Outdoors

Great Lakes shipwrecks are facing a threat from an invasive species

diver underwater looking at a shipwreck Photo by Dan Lindsay/Shutterstock

Maritime archeologists are fighting to save Great Lakes shipwrecks from a tiny but prolific foe: the invasive mussel.

Zebra and quagga mussels were introduced to the Great Lakes in the late 1980s through ballast water, according to Fisheries and Oceans Canada. They’re similar to each other in their dark brown colours and thumbnail size, but where zebra mussels feed on green algae in shallow waters, quagga mussels live on lake beds up to 100 feet deep and feed on waste.

Renata Claudi is a marine biologist who worked with Hydro One for more than a decade (helping to make power plants resistant to mussel buildup). She says quagga mussels have slowly been overtaking Lake Ontario and its deeper shipwrecks, which is problematic because the mussels cause construction materials to deteriorate faster.
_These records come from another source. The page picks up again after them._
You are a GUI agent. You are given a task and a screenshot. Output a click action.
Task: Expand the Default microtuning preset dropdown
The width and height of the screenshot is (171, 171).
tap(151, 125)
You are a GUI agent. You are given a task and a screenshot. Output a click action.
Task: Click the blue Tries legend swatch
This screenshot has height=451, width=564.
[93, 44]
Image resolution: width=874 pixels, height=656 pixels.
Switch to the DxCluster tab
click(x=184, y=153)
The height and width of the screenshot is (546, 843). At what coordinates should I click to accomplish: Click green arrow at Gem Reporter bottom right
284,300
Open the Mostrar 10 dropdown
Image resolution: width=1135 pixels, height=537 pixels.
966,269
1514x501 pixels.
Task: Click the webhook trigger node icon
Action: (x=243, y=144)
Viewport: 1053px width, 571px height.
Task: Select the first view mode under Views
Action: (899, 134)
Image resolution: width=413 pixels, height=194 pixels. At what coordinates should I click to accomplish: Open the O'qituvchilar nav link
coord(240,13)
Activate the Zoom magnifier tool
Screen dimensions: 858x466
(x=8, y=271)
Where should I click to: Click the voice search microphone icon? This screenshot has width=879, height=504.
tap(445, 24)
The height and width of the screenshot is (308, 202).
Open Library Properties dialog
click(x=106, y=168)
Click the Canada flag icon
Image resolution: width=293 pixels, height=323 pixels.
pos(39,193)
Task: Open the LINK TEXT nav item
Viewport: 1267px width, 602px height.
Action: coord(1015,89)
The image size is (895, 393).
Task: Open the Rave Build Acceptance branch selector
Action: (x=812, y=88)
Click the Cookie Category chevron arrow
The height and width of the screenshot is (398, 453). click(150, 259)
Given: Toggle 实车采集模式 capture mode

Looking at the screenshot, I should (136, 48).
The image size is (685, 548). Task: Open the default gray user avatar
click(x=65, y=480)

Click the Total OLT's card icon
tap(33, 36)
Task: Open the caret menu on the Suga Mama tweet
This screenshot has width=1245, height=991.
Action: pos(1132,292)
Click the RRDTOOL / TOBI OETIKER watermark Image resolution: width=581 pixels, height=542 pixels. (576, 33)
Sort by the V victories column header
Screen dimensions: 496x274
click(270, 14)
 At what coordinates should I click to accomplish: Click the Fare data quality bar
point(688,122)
“I don’t think you can put a timeline on it, but it’s a concern,” she says. The speed of deterioration depends on temperature, mussel populations, and the degree of waste in the water.

Cottage Q&A: Are zebra mussels disappearing?

Maritime archaeologist Tamara Thomsen, who works for the Wisconsin Historical Society, says Wisconsin divers have been reporting more shipwreck deterioration since quagga mussels took over the Great Lakes. This led the WHS to investigate and collect data from the sites they manage.

In the case of the iron cast S.S. Wisconsin, which sank around 110 feet in 1929, the WHS observed 50 years’ worth of deterioration between 2006 and 2015. Thomsen says they’ve found that metal ships break down faster because mussels add unprecedented weight to the material, creating more stress during currents.

“As these mussels respire, they’re also putting off carbon dioxide, so you end up with these micro-environments of acidification happening under the mussel bed,” she says. “We’re only in the beginning phases of seeing that this is happening. To quantify it is the next step in the research.”

This invasive is a threat to our beer!

But Claudi argues quagga mussels present a greater issue than deterioration: obscuring shipwrecks. People often dive down to publicly accessible shipwrecks to appreciate craftsmanship or figure out how a vessel was built. Not only do quagga mussels hide these details, but when a diver attempts to remove the mussels burrowed into wood, there’s a chance the ship could be damaged further. “If the shipwreck disintegrates faster or not is kind of a moot question. At that point you’re not seeing anything anyway,” she says.

Carvings and paint are especially at risk, so Thomsen, who also helps WHS promote shipwrecks as tourist sites, warns divers not to remove mussels. Yet every weekend at least one person brushes them off: “They’re doing it with the best intentions—they want to keep it clean for the next diver—but it really is more of a problem. It’s something that we need to stop.”

Solutions are still being discussed. Claudi says the bacteria Pseudomonas fluorescens, which is “uniquely able to disrupt the digestive system” of quagga mussels, has previously been turned into the biopesticide Zequanox. Though it’s very unlikely to harm any other species or parts of the surrounding ecosystem, it’s “at least 10 times more expensive than chlorine” and would need to be used for six hours straight and applied with a hose to be effective.

Copper sulfate, another one of the mussel’s weaknesses, could also help remove them from shipwrecks. By applying granules to the affected area under a tarp and letting it sit for seven to 10 days, adults would be killed and their shells would slip off.

“I don’t think it’s been tried yet,” Claudi says. “There would probably be some handwringing about putting copper sulfate on the bottom of the lake, but copper ion at low doses acts as a micronutrient.”

5 invasive plant species and what to do with them

Claudi and Thomsen agree that removing quagga mussels entirely isn’t an option. Even if shipwrecks could be cleansed, the currents would carry more mussels back to the sites every year, so annual treatment is necessary. And there are already an overwhelming number of mussels on the Great Lakes beds.

“If you drained Lake Michigan,” Thomsen says, “it would just be a bowl of quagga mussels with the outline of shipwrecks.”